**Page extract:**
=== Section Start ===
Does your problem serve you? Does your addiction give you a benefit? Does your problem help you survive or save your life? If you don’t truly examine your habits, addictions, issues, and problems, and find out what they’re doing to meet your needs, you could try every trick in the book to overcome them, but you never will. Deep down, at the root of it all, you need your problem.
So you have to begin to ask, How does this really serve me? What am I getting out of my relationship with alcohol? My relationship with this toxic person? Somehow, these things might be serving your needs.
For example, if you have a gambling addiction and you crave the thrill of going to casinos and spending hours there, it’s actually a kind of relationship you’re engaging in. Sure, there are negatives—you could lose money and feel shame. But at its core, this addiction meets certain needs. It’s a relationship that doesn’t talk back to you, so it serves you in that way.
=== Section End ===
**What you will do:** Carry on the passage about how problems and addictions meet our needs, picking up after its last sentence.

**Information:**
=== Section Start ===
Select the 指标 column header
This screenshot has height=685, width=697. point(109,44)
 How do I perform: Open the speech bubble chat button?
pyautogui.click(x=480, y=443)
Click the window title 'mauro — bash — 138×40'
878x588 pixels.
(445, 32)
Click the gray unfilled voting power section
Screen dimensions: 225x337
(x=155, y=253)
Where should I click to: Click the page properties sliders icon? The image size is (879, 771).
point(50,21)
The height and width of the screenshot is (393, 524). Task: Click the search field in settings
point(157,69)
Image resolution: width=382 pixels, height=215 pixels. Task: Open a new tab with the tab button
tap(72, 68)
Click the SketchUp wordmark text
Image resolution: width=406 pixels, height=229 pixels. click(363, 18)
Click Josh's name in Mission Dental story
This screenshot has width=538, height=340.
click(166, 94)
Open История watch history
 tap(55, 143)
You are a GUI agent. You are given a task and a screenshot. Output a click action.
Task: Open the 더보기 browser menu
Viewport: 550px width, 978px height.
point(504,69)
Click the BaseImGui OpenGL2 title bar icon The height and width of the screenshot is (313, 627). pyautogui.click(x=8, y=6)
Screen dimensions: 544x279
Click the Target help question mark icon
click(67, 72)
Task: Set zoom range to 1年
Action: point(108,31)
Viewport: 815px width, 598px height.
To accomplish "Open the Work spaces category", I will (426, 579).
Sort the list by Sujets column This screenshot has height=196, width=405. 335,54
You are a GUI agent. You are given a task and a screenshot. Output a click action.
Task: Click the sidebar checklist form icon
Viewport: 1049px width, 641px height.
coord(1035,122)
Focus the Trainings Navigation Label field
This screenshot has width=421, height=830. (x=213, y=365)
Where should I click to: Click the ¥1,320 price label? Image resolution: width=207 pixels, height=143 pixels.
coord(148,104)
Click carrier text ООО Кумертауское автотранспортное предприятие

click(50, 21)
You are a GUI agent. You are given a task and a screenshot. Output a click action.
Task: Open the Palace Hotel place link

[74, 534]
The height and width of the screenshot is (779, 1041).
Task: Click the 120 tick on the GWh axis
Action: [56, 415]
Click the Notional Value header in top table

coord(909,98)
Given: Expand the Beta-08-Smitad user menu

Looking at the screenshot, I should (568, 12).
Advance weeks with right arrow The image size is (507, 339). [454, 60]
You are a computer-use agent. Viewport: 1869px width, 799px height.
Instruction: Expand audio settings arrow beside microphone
=== Section End ===
**Task response:**
And with alcohol, why are you drinking? Are you trying to stop your thoughts, numb your pain, or stay in the present moment instead of being haunted by the past or future? How will you stop this terrible habit unless you confront it directly? Sit down with the “devil” or “demon” of your addiction and say, I’m going to get to know you. I’m going to figure out your Achilles’ heel—what I do to keep you here and why I need you.
Then, when you finally understand it, the “demon”—the addiction, the problem, the perceived benefit of the wound—will dissolve. You will break those atomic habits that have been with you, served you, and perhaps even saved your life.